The present invention can be carried out with hydraulic drives as well as with electrical drives. The hydraulic pressure in the drive for the sensor 7 can be used. The electrical power consumption of the hydraulic pump unit or the power consumption of a direct electric drive can also be evaluated. In addition, the drive can be carried out via a double-acting hydraulic drive, the pressure difference between the two work spaces being evaluated. The greater the pressure difference, the greater the respective contact force. At maximum contact force, the working space, which is intended for the direction counteracting the contact pressure, is approximately depressurized.

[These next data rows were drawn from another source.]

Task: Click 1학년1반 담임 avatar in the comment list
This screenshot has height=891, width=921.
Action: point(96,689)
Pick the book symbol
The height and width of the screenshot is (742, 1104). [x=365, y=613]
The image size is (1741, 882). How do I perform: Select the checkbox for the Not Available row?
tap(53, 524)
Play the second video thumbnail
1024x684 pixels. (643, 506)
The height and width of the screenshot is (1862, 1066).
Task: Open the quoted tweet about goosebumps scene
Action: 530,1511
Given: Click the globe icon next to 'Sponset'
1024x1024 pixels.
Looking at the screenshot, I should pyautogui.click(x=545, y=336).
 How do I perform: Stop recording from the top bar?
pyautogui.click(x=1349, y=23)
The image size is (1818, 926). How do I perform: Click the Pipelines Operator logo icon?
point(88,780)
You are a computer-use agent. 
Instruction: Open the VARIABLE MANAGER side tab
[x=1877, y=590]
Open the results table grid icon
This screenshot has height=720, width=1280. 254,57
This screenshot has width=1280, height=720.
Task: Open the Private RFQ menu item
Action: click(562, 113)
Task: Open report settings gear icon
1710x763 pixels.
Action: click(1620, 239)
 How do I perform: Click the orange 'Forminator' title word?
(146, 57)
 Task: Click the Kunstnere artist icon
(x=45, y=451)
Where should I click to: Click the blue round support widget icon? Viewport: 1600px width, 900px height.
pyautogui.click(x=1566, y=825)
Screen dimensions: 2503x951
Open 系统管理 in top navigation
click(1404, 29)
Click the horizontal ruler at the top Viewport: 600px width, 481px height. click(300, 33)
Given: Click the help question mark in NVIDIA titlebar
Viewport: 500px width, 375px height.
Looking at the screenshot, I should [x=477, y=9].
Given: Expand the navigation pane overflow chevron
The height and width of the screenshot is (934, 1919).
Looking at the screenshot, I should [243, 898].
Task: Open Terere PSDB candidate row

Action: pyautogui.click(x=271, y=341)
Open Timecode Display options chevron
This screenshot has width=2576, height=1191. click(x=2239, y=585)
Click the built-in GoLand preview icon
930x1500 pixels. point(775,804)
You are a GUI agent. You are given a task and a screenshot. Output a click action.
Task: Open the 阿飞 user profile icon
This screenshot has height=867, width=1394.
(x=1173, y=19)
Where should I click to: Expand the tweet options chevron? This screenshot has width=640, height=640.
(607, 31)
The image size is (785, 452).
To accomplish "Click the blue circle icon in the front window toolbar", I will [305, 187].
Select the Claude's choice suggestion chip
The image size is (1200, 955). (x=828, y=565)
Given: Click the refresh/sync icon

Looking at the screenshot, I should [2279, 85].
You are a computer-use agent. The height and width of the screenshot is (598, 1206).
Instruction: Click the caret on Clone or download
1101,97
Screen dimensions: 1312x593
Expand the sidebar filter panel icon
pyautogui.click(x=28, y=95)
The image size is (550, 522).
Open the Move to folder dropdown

Finally, the movement of the cutter head can Pre-opening next to the movement described in the Direction II also in another direction parallel to the electrode surface, i.e. (with hanging Electrode) vertically downwards or at an angle.

Claims (10)

1. Pre-opening unit for stripping machines, with a movable in the direction of an electrode ( 3 ) knife ( 4 ) and with a knife ( 4 ) associated drive ( 6 , 15 ), characterized in that the drive ( 6 , 15 ) at least one Sensor ( 7 ) for the contact force of the knife ( 4 ) on the electrode ( 3 ) is assigned. 2. Pre-opening unit according to claim 1, characterized in that the drive ( 6 , 15 ) is carried out hydraulically with single-acting or double-acting cylinders. 3. Pre-opening unit according to claim 1 or 2, characterized in that the sensor ( 7 ) is a pressure sensor, in particular for the pressure in a hydraulic working space or for the pressure difference between two opposing working spaces. 4. Pre-opening unit according to one of the preceding claims, characterized in that the drive is electrical and the sensor ( 7 ) is a current sensor for the current consumption of the drive ( 5 , 6 ). 5. A method for controlling a pre-opening unit according to one of the preceding claims, characterized in that the following steps are provided:

• - Moving the knife ( 4 ) towards the electrode ( 3 );
• - Detecting the contact position of the knife ( 4 ) on the electrode ( 3 );
• - Moving the knife ( 4 ) parallel to the electrode surface to detach the deposited metal ( 10 ) in regions.

6. The method according to claim 5, characterized in that the knife ( 4 ) is successively moved in two directions parallel to the electrode surface. 7. The method according to any one of the preceding claims, characterized in that after detecting the contact position and before detaching the metal ( 10 ), the knife ( 4 ) is moved away from the electrode ( 3 ) by an amount. 8. The method according to any one of the preceding claims, characterized in that the Amount between 0.01 mm and 0.2 mm, preferably is between 0.02 and 0.05 mm. 9. Pre-opening unit according to one of the preceding Claims, characterized net that as an investment position reaching a  determined threshold value for the drive power is evaluated. 10. Pre-opening unit according to one of the preceding Claims, characterized net that a threshold value for the pressure of the hydraulic drive is evaluated.